▶ _Given passage_:
· · · · ·
De-Clip leaded, simple 400W. Xmtr (put into an enclosure!). Pics & Schematic

[steve_qix]

Well, after um-teen months of using the ClipLead 400 (r)    transmitter unshielded with the tank sitting on the bench, I finally got 'round to packaging it up (at least a bit).

The simple RF amplifier is complete, including the RF drivers, and fits very nicely into a 7 inch high 14 inch deep, 19 inch wide rack-mount enclosure.  Shown with the cover off, so reveal the components within.  A cane metel top is normally used.

The unit operates nominally at 45 volts, 10 amperes (450 watts input), and puts out 400 watts (carrier).  Max modulation percentage is 200% positive.

Coupled with a pulse width modulator, occupying another 7 inch rack enclosure, the entire 400 watt (output) station will fit nicely into a small table rack, and is light enough to be EASILY moved.
· · · · ·
▶ _Entries provided_:
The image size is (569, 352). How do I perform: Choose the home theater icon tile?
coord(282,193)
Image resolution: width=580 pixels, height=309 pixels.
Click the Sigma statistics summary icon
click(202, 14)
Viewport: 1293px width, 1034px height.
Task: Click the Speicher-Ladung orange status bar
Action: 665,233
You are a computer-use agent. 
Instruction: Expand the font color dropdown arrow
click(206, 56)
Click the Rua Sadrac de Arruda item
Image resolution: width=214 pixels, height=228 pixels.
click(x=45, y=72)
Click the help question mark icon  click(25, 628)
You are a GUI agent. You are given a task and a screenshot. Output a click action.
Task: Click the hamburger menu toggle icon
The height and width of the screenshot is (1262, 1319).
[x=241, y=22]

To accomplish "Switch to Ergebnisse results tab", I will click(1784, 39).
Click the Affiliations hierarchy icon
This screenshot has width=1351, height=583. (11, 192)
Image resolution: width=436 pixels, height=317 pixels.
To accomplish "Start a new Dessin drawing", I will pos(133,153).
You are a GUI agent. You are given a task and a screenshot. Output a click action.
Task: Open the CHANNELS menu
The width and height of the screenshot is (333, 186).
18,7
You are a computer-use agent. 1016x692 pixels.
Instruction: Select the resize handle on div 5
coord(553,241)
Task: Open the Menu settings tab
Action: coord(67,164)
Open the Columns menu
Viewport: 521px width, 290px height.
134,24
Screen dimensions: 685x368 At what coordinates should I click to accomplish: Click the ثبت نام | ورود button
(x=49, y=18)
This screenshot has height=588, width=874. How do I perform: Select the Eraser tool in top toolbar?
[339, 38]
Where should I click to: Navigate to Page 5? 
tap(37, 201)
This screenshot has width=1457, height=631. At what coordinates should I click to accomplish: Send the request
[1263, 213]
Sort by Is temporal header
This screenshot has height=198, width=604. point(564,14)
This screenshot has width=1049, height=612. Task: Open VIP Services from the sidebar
· · · · ·
▶ _Instruction 1_:
Answer these questions about the transmitter post:
(a) What are the height, depth, and width of the rack-mount enclosure?
(b) At what voltage and current does the unit nominally operate?
(c) What occupies another 7 inch rack enclosure?
▶ _Instruction 2_: Please copy out the records from the line with "Image resolution: width=580" up to and including the line with "Action: 665,233".

▶ _Full response 1_:
(a) 7 inches high, 14 inches deep, and 19 inches wide.
(b) 45 volts and 10 amperes.
(c) A pulse width modulator.

▶ _Full response 2_:
Image resolution: width=580 pixels, height=309 pixels.
Click the Sigma statistics summary icon
click(202, 14)
Viewport: 1293px width, 1034px height.
Task: Click the Speicher-Ladung orange status bar
Action: 665,233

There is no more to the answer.